Purpose:: Duchenne's Muscular Dystrophy (DMD) patients have dystrophin mutations associated with muscle and CNS defects including mental retardation and ERG abnormalities. Deficiency of dystrophin, its fetal isoform & autosomal homolog Utrophin (Utrn), and/or complexed proteins resulting in impaired clustering of Kir4.1 and aquaporin-4 in Müller cells are thought to underlie retinal dysfunction. Utrn promoter activation-mediated upregulation can functionally substitute for dystrophin in vivo and offers a potential therapeutic strategy. However, knowledge of which Utrn promoter to target is currently unknown since previously promoter specific reagents were unavailable. The present study uses novel reagents to address differential expression of the Utrn promoter A and B products in retina.

Methods:: A novel Taqman assay and exon-specific antibodies were generated to unequivocally detect Utrn A&B promoter products in murine retina using qPCR, immunohistochemistry and confocal microscopy.

Results:: Utrn A&B mRNAs are expressed in whole retina. Immunocytochemical studies reveal spatial differences in promoter product distribution. Utrn A&B are expressed in Müller cells at the outer limiting membrane; however, Utrn A localizes to the inner limiting membrane and inner plexiform layer whilst Utrn B localizes to the ganglion cell layer. Additionally, Utrn A labeled cone outer segments.

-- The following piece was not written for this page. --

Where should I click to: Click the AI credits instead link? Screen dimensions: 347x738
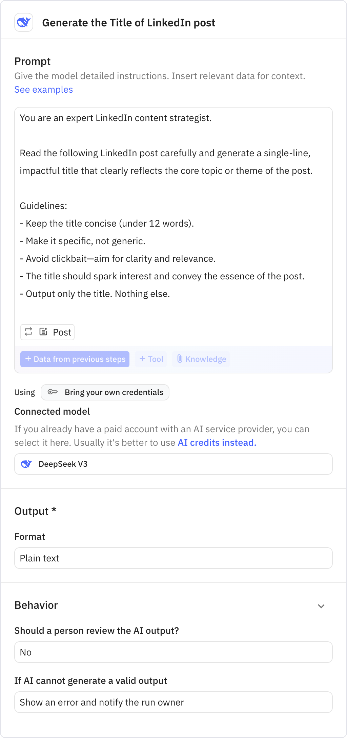tap(217, 442)
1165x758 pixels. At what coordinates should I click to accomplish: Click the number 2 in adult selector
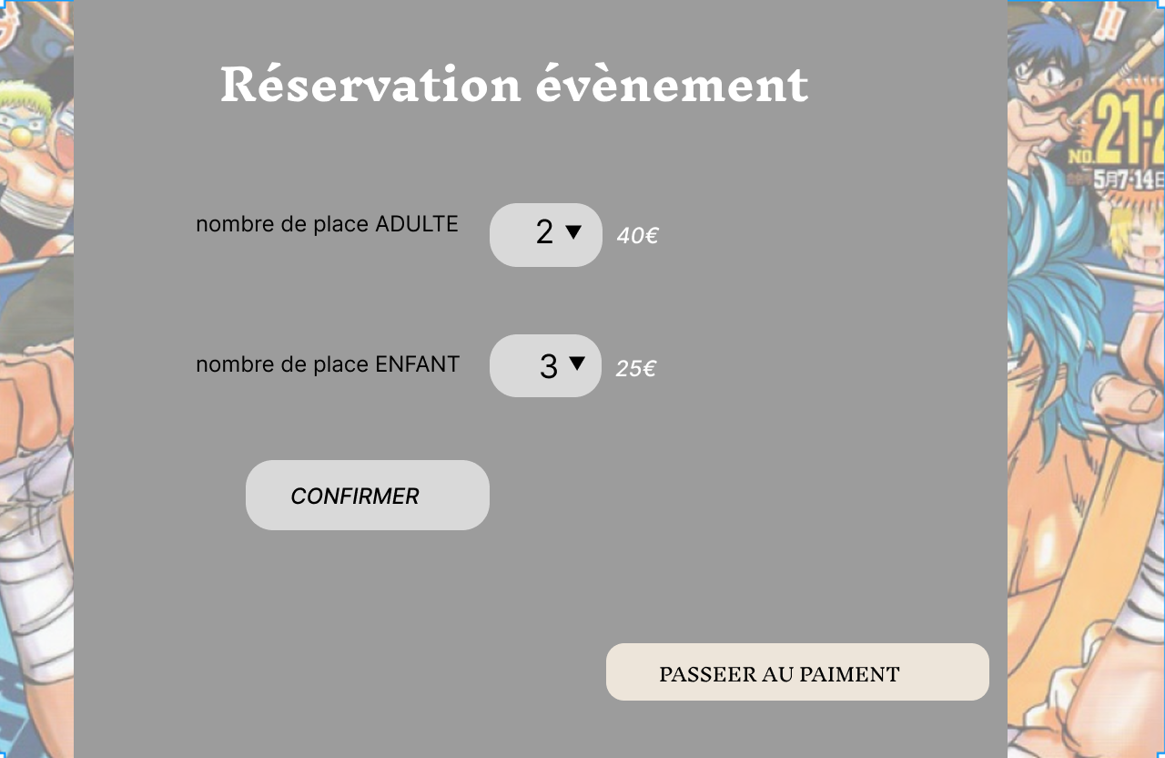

Conclusions:: We demonstrate that Utrn A&B products are present in retina, though expression is promoter-dependent and spatially restricted. Targeting either promoter would suffice to upregulate Müller cell Utrn and is predicted to correct impaired Kir4.1 and aquaporin-4 clustering. Localization of Utrn A to cones and the subtle color perception abnormalities reported in DMD patients (Costa et al. IOVS E-Abstract 3700; 2006) suggest a physiological role for the dystrophin complex in color vision.